Costo del lavoro, flessibilità, produttività: assieme a spread e riforma delle pensioni sono temi ormai tristemente famigliari a milioni di italiani, complice una crisi (un tema, questo, che continua invece a non appassionare il Parlamento) che stenta a passare tanto che ieri il Governo ha ufficialmente peggiorato le previsioni macroeconomiche per il periodo 2012-2015, annunciando che per quest’anno va messa in conto una recessione che riduca il Pil del 2,4% e per il 2013 un ulteriore lieve calo dello 0,2% (mentre nel 2014-2015 si spera di registrare una crescita rispettivamente dell’1,1% e dell’1,3% “grazie all’aumento della domanda interna ed esterna in virtù degli effetti positivi delle riforme strutturali per rilanciare l’economia”).

Che un problema di costo del lavoro esistesse è indubbio a osservare la differente dinamica di questa voce nell’ultimo decennio (ma la colpa più che dei lavoratori è del fisco italiano, che ha aumentato continuamente il “cuneo” tra le retribuzioni lorde e nette), che il costo del lavoro (il cui peso oscilla tra il 5% e il 10% in rapporto agli utili per le maggiori imprese italiane quotate) sia il primo e più importante scoglio da affrontare in tema di riforma solo un bambino poco informato può crederlo, visto che secondo Istat è semmai la produttività italiana a non essere cresciuta al contrario di quella di tutti gli altri principali paesi europei e non. Ma la produttività, dovrebbe essere chiaro, si migliora investendo o in formazione o in innovazione o in entrambe, non tagliando il costo del lavoro o adottando forme di flessibilità che secondo una ricerca della Sda Bocconi (non della Cgil o di qualche economista “comunista”) “all’estero paga, da noi si paga”.

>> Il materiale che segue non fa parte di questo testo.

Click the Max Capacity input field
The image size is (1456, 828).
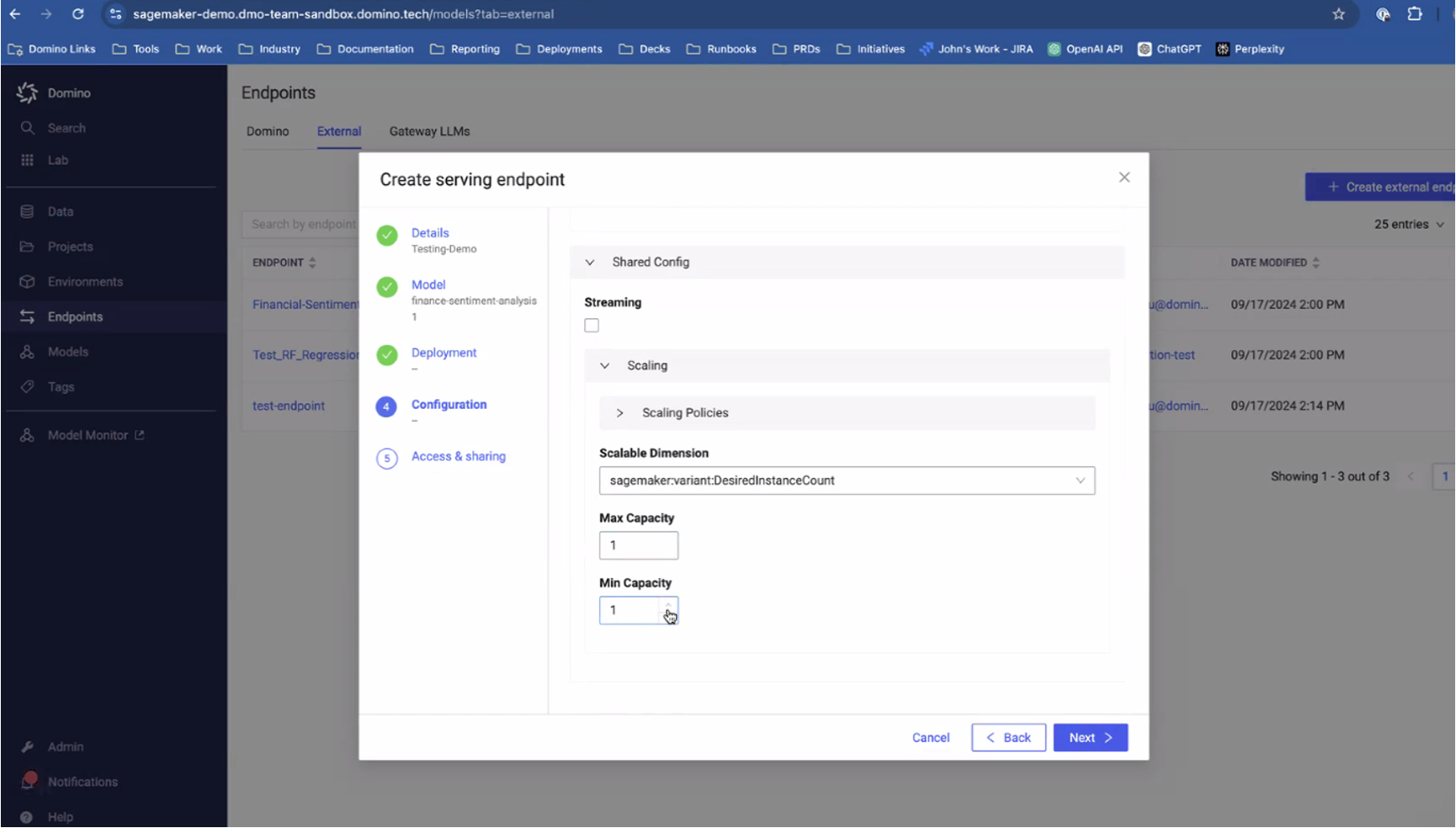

Una ricerca presentata in questi giorni dall’Osservatorio Diversity Management della Sda Bocconi ha evidenziato come in Italia i lavoratori part-time (ma vi assicuro lo stesso vale per i fornitori di servizi in outsourcing, che costituiscono parte dell’esercito di partite Iva presente in Italia) siano penalizzati “in termini di valutazione annuale, sviluppo di carriera e retribuzione”. Insomma: “in Italia la flessibilità fa male a chi la usa” perché “nelle imprese italiane la flessibilità non è solo utilizzata in modo rudimentale (ce n’è meno che nel resto d’Europa ed è sostanzialmente limitata alle forme del part-time e del telelavoro), ma finisce per penalizzare – in termini di valutazione della performance, sviluppo di carriera e retribuzione – i lavoratori che ne fanno uso”.

Scegliere il part-time qui da noisignifica dimezzare la possibilità di ricevere, a fine anno, le più alte valutazioni (4 e 5 in una scala da 1 a 5), ridurre di sette volte la possibilità di fare una carriera davvero brillante (con due o più passaggi di livello in quattro anni) e guadagnare meno denaro con gli incentivi economici e i bonus non automatici”. Penalizzati nelle valutazione di fine anno, i lavoratori part-time lo sono ancor di più nei passaggi di livello contrattuale (l’88,3% dei lavoratori part-time non ne ha registrato nessuno nei quattro anni considerati dalla ricerca, contro il 72,7% dei full-time), inoltre dalla ricerca emerge anche che nel “Belpaese” gli incrementi salariali non legati ai passaggi di livello (ossia gli incentivi economici e i bonus non automatici) sono attribuiti di preferenza ai lavoratori full-time.

Le tensioni tra lavoratori e impresa che si registrano, in Italia, in tema di flessibilità sono paradossali, perché il confronto internazionale indica che le aziende che incoraggiano un ruolo di maggiore responsabilità del dipendente anche nella gestione del proprio tempo riescono a creare condizioni favorevoli a un maggiore coinvolgimento delle persone”. In Italia, secondo Simona Cuomo, una delle due coordinatrici dell’Osservatorio Diversity Management, “parlare di flessibilità oggi significa essenzialmente sconfinare nel tema della precarietà e nella conseguente insicurezza generata nel lavoratore. La nostra ricerca dimostra che la flessibilità può essere un traino in grado di generare valore per l’individuo e per l’impresa, a patto che vengano superate alcune idee radicate e poco flessibili che relegano lo stesso concetto ad uno strumento di taglio dei costi”.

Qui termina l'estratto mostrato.